▶ **TO DO**: Copy the following entries verbatim, reproducing every line as it appears.

▶ **RECORD EXTRACTS**:
______________________________

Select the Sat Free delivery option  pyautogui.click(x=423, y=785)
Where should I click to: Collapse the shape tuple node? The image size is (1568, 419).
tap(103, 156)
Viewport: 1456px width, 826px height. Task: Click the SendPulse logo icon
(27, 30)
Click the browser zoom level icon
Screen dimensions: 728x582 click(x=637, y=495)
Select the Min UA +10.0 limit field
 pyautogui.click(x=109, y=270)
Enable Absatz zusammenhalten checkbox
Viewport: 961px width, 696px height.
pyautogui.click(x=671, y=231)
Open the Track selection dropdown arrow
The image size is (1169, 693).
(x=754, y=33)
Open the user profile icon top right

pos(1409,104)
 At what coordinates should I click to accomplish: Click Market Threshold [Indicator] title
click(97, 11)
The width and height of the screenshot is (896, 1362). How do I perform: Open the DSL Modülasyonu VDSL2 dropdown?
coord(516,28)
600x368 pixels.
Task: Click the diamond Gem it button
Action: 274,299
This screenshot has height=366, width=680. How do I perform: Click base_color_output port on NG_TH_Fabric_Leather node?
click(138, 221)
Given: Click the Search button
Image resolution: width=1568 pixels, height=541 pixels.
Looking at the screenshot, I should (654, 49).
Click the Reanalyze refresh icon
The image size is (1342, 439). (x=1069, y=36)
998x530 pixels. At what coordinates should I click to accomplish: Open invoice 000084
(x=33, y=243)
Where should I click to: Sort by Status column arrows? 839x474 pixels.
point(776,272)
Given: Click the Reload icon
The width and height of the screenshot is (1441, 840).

______________________________

▶ **RESPONSE TO THIS EXERCISE**:
Select the Sat Free delivery option  pyautogui.click(x=423, y=785)
Where should I click to: Collapse the shape tuple node? The image size is (1568, 419).
tap(103, 156)
Viewport: 1456px width, 826px height. Task: Click the SendPulse logo icon
(27, 30)
Click the browser zoom level icon
Screen dimensions: 728x582 click(x=637, y=495)
Select the Min UA +10.0 limit field
 pyautogui.click(x=109, y=270)
Enable Absatz zusammenhalten checkbox
Viewport: 961px width, 696px height.
pyautogui.click(x=671, y=231)
Open the Track selection dropdown arrow
The image size is (1169, 693).
(x=754, y=33)
Open the user profile icon top right

pos(1409,104)
 At what coordinates should I click to accomplish: Click Market Threshold [Indicator] title
click(97, 11)
The width and height of the screenshot is (896, 1362). How do I perform: Open the DSL Modülasyonu VDSL2 dropdown?
coord(516,28)
600x368 pixels.
Task: Click the diamond Gem it button
Action: 274,299
This screenshot has height=366, width=680. How do I perform: Click base_color_output port on NG_TH_Fabric_Leather node?
click(138, 221)
Given: Click the Search button
Image resolution: width=1568 pixels, height=541 pixels.
Looking at the screenshot, I should (654, 49).
Click the Reanalyze refresh icon
The image size is (1342, 439). (x=1069, y=36)
998x530 pixels. At what coordinates should I click to accomplish: Open invoice 000084
(x=33, y=243)
Where should I click to: Sort by Status column arrows? 839x474 pixels.
point(776,272)
Given: Click the Reload icon
The width and height of the screenshot is (1441, 840).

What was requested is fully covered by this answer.